Цель лечения - купирование симптомов, улучшение качества жизни, лечение эзофагита, предотвращение или устранение осложнений. Лечение ГЭРБ может быть консервативным и хирургическим.

Консервативное лечение

Консервативное лечение включает в себя:

  • рекомендация больному определенного образа жизни и диеты;
  • прием антацидов и производных альгиновой кислоты;
  • антисекреторные препараты (блокаторы H2-рецепторов гистамина и ингибиторы протонной помпы);
  • прокинетики, нормализующие моторику (активизация перистальтики, усиление активности НПС, ускорение эвакуации из желудка).

1 . Общие рекомендации  по режиму и диете.   

 Основные правила, которые  должен соблюдать больной:

  • после принятия пищи избегать наклонов вперед и не ложиться; спать с приподнятой головой;
  • не носить тесную одежду и тугие пояса;
  • избегать обильных приемов пищи;
  • не есть на ночь;
  • ограничить потребление продуктов, вызывающих снижение давления НПС и оказывающих раздражающее воздействием (жиры, алкоголь, кофе, шоколад, цитрусовые);
  • отказаться от курения; избегать накопления избыточной массы тела; избегать приема лекарств, вызывающих рефлюкс (антихолинергические, седативные препараты и транквилизаторы, ингибиторы кальциевых каналов, бетаблокаторы, теофиллин, простогландины, нитраты).

2. Антациды и альгинаты.    

 Антацидная терапия преследует цель снижения кислотно-протеолитической агрессии желудочного сока.
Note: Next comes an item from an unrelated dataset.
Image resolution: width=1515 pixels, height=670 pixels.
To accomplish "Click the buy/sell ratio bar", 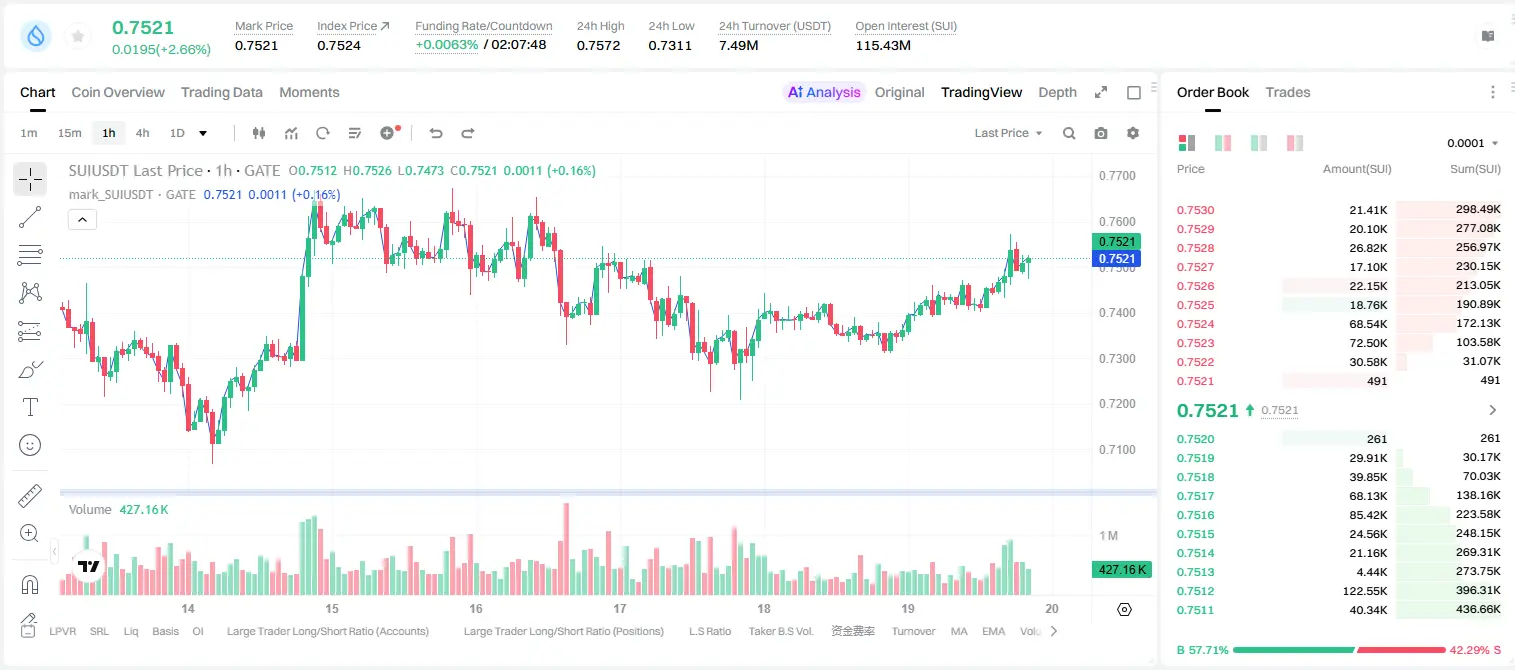I will pos(1340,650).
Повышая интрагастральный рН, эти препараты устраняют патогенное воздействие соляной кислоты и пепсина на слизистую оболочку пищевода. В настоящее время ощелачивающие средства выпускаются, как правило, в виде комплексных препаратов, их основу составляют гидроксид алюминия, гидроксид или гидрокарбонат магния, т. е. невсасывающиеся антациды (фосфалюгель, маалокс, магалфил и др.). Наиболее удобной фармацевтической формой при ГЭРБ являются гели. Обычно препараты принимают 3 раза в день через 40 - 60 мин после еды, когда чаще всего возникают изжога и ретростернальные боли, и на ночь. Рекомендуют также придерживаться следующего правила: каждый приступ боли и изжоги следует купировать, поскольку эти симптомы указывают на прогрессирующее повреждение слизистой пищевода. 
    В лечении рефлюкс-эзофагитов хорошо зарекомендовали себя препараты, содержащие альгиновую кислоту. К таким препаратам относится топалкан (топаал), выпускаемый фирмой "Пьер Фабр" (Франция), который наряду с гидроксидом алюминия и углекислым магнием содержит альгиновую кислоту. Альгиновая кислота образует пенную антацидную взвесь, которая плавает на поверхности желудочного содержимого и попадает в пищевод в случае желудочно-пищеводного рефлюкса, оказывая лечебное воздействие. 
    По нашим данным, при рефлюкс-эзофагите 1 степени топалкан можно применять в качестве монотерапии, при рефлюкс-эзефагите II - III степени к топалкану следует добавлять антисекреторные препараты.